In the 9th century BC, development and expansion of mining in both the Negev and Edom coincided with the rise of the Assyrian Empire. Beersheba was the region's capital and a centre for trade in the 8th century BCE. Small settlements of Israelites in the areas around the capital existed between 1020 and 928 BCE.

Nabateans and Romans

The 4th-century BC arrival of the Nabateans resulted in the development of irrigation systems that supported new urban centres located along the Negev incense route at Avdat, Mamshit, Shivta, Haluza, and Nitzana. This at least was the prevailing theory, until more recent research showed that the earliest form of Nabataean agriculture in the Negev Highlands was only based on spring-water irrigation, with the much more extensive run-off water harvesting techniques using barrages and terraces apparently developing and being used only later, during the 4th-7th centuries AD, after the 3rd-century collapse of long-distance trade.
The Nabateans controlled the trade on the spice route between their capital Petra and the Gazan seaports. Nabatean currency and the remains of red and orange potsherds, identified as a trademark of their civilisation, have been found along the route, remnants of which are also still visible. Nabatean control of the Negev ended when the Roman Empire annexed their lands in 106 AD. The population, largely comprising nomads, venerated deities such as Dushara, Allat, and others.

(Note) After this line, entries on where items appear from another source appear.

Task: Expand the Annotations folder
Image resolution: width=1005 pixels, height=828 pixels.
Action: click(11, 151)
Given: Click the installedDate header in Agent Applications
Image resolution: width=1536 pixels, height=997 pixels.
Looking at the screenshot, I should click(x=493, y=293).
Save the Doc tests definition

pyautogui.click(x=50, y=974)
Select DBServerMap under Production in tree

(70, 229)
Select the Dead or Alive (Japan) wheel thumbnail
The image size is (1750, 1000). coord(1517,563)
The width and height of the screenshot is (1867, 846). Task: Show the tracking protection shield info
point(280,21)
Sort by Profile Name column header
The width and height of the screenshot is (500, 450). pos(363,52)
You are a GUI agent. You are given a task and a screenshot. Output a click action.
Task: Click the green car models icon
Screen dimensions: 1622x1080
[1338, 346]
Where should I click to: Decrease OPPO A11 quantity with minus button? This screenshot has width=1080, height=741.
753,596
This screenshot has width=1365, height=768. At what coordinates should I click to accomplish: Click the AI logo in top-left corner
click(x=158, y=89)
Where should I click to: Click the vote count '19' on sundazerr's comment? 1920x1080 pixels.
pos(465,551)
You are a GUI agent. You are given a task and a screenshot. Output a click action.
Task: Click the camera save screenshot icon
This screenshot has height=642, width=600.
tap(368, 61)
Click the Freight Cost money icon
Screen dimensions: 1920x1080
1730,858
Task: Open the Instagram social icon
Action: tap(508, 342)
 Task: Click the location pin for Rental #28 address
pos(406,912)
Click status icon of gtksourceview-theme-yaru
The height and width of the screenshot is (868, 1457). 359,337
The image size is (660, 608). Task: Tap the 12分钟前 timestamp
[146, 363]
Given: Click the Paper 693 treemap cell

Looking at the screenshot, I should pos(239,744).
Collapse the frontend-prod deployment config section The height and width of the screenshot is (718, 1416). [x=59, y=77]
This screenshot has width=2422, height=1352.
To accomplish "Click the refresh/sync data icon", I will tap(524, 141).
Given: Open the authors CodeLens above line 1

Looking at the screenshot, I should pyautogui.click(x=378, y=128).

Byzantine heydays: desert agriculture

rule in the 4th century introduced Christianity to the population. Agriculture-based cities were established and the population grew exponentially. As shown by the research conducted by Michael Evenari, novel techniques were employed, such as runoff rainwater collection and management systems, which harvested water from larger areas and directed it onto smaller plots. This permitted the cultivation of plants with much higher water requirements than the given arid environment could provide for. Evenari researched the ancient mechanisms, rediscovered the ratio of water collection area to cultivation area, and explained the various ancient techniques of land amelioration, such as wadi terracing and flash-flood dams, and the features used for collecting and directing runoff water. He thought that the creators of this elaborate systems had been the Nabataeans, a theory proved wrong by more recent studies, which dated the massive agricultural and demographic expansion in the area to the Byzantine period. The older explanation for the Tuleilat el-Anab, lit. 'grape mounds' phenomenon, has also been discarded: these large piles of rocks probably served two purposes: removing the rocks from the cultivated plots and accelerating the erosion and water transportation of topsoil from the runoff collection area onto those plots.
Along with Avdat, Mamshit , Shivta, Haluza, and Nitzana, the settlements at Rehovot-in-the-Negev/Ruheibeh and Saadon are also significant for this period.